**Short exercise**
Copy out every line of the items below, requests included, and scale each coordinate in the answers by 1.6. Round each result to the nearest whole number, with halves rounded up.

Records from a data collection

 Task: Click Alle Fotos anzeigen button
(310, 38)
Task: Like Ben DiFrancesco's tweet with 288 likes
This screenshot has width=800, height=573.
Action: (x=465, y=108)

**Written solution**
 Task: Click Alle Fotos anzeigen button
(496, 61)
Task: Like Ben DiFrancesco's tweet with 288 likes
This screenshot has width=800, height=573.
Action: (x=744, y=173)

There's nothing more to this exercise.